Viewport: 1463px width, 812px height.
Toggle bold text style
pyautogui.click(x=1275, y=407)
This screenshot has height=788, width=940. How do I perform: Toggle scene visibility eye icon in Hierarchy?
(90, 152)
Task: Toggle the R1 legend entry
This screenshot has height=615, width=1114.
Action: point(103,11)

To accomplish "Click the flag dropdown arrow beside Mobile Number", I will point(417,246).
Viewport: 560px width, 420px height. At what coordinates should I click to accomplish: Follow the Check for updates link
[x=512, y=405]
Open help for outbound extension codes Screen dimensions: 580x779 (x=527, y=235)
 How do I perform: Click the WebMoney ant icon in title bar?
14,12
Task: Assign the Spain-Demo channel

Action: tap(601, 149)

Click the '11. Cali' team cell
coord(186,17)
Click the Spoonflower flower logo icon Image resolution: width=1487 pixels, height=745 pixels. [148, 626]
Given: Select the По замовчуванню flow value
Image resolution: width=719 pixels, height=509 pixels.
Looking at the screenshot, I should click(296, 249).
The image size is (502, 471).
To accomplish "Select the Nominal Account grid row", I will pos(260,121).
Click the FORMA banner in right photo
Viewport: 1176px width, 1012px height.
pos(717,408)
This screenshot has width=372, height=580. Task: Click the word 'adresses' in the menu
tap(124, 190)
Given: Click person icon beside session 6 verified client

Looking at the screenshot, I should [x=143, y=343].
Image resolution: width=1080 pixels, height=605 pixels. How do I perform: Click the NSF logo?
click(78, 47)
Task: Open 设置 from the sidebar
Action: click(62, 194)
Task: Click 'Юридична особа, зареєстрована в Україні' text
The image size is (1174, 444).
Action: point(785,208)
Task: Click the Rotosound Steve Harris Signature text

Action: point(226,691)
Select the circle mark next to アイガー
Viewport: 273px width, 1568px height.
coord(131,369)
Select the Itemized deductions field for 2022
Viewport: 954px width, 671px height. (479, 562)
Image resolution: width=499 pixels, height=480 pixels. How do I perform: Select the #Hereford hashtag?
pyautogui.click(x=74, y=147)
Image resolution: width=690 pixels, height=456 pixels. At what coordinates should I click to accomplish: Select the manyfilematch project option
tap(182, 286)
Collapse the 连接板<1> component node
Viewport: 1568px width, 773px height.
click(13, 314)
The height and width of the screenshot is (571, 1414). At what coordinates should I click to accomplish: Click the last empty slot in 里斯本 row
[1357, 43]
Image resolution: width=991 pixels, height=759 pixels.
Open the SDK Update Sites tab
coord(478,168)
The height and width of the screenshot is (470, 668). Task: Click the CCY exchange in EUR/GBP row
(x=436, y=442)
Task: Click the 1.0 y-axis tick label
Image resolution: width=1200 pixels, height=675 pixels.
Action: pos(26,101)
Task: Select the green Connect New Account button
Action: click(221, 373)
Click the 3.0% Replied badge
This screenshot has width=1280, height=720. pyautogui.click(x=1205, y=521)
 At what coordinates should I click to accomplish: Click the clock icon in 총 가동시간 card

──────────────────────────────

**Problem requirements**
The expected response is the material above given again line by line, from its first line to the line holding "Open help for", inclusive.

**Exercise output**
Viewport: 1463px width, 812px height.
Toggle bold text style
pyautogui.click(x=1275, y=407)
This screenshot has height=788, width=940. How do I perform: Toggle scene visibility eye icon in Hierarchy?
(90, 152)
Task: Toggle the R1 legend entry
This screenshot has height=615, width=1114.
Action: point(103,11)

To accomplish "Click the flag dropdown arrow beside Mobile Number", I will point(417,246).
Viewport: 560px width, 420px height. At what coordinates should I click to accomplish: Follow the Check for updates link
[x=512, y=405]
Open help for outbound extension codes Screen dimensions: 580x779 (x=527, y=235)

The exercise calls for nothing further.